# Entity Service Mapping Output

This tutorial demonstrates generating CLKs from PII, creating a new mapping on the entity service, and how to retrieve the results. The output type is a simple mapping.

Note the sections are usually run on different companies - but for illustration all is carried out in this one file. The participants providing data are *Alice* and *Bob*, and the analyst acting the integration authority.

### Who learns what?

Alice and Bob will both generate and upload their CLKs.
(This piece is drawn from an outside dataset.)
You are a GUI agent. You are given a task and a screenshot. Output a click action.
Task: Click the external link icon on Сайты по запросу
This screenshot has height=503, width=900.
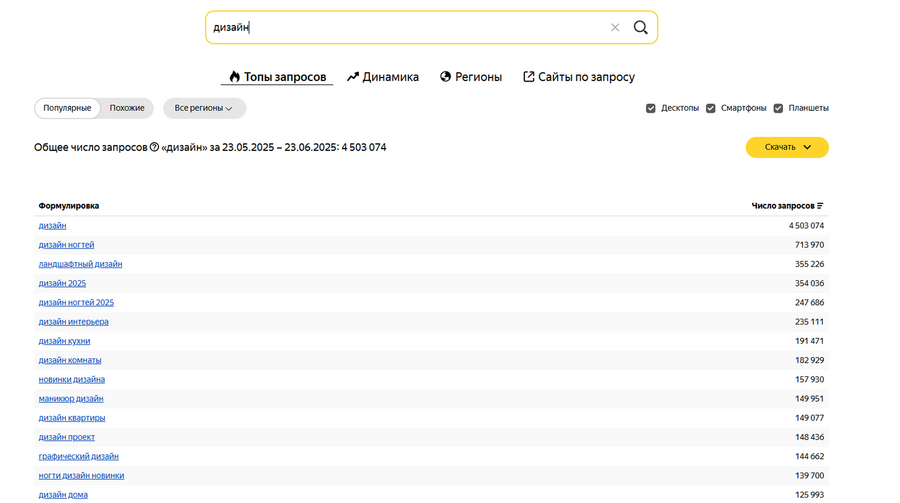pos(529,77)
The analyst - who creates the linkage project - learns the `mapping`. The mapping lines up rows from Alice's data set to Bob's.

### Steps

* Data preparation
  * Write CSV files with PII
  * Create a Linkage Schema
  
* Create Linkage Project
* Upload Data
* Wait for completion
* Analyse Results

In [3]:
url = 'https://testing.es.data61.xyz'

In [4]:
!clkutil status --server "{url}"

{"rate": 20973, "project_count": 190, "status": "ok"}


## Data preparation

Following the clkhash tutorial we will use a dataset from the `recordlinkage` library. We will just write both datasets out to temporary CSV files.

If you are following along yourself you may have to adjust the file names in all the `!clkutil` commands.

In [5]:
from tempfile import NamedTemporaryFile
from recordlinkage.datasets import load_febrl4

In [6]:
dfA, dfB = load_febrl4()

a_csv = NamedTemporaryFile('w')
a_clks = NamedTemporaryFile('w', suffix='.json')
dfA.to_csv(a_csv)
a_csv.seek(0)

b_csv = NamedTemporaryFile('w')
b_clks = NamedTemporaryFile('w', suffix='.json')
dfB.to_csv(b_csv)
b_csv.seek(0)

dfA.head()
print("Datasets written to {} and {}".format(a_csv.name, b_csv.name))

Datasets written to /tmp/tmpf1bzhc9o and /tmp/tmp4g9wibnm


## Schema Preparation

The linkage schema must be agreed on by the two parties. The schema used in this tutorial is only the surname, first name and date of birth. All columns marked as `INDEX` will be ignored by clkhash when creating CLKs.

In [17]:
column_metadata = [
    'INDEX',
    'NAME Surname',
    'NAME First Name',
    'INDEX',
    'INDEX',
    'INDEX',
    'INDEX',
    'INDEX',
    'INDEX',
    'DOB YYYY/MM/DD',
    'INDEX'
]

schema = NamedTemporaryFile("wt", suffix='.yaml')
# TODO WRITE NEW SCHEMA HERE
schema.seek(0)
print("Schema written to", schema.name)

Schema written to /tmp/tmp78du25xm.yaml


## Create Linkage Project

The analyst carrying out the linkage starts by creating a linkage project of the desired output type with the Entity Service.
In this case we are going to use a very high threshold which should prevent any false matches from showing up - however this is at the expense of missing possible matches.

In [16]:
creds = NamedTemporaryFile('wt')
print("Credentials will be saved in", creds.name)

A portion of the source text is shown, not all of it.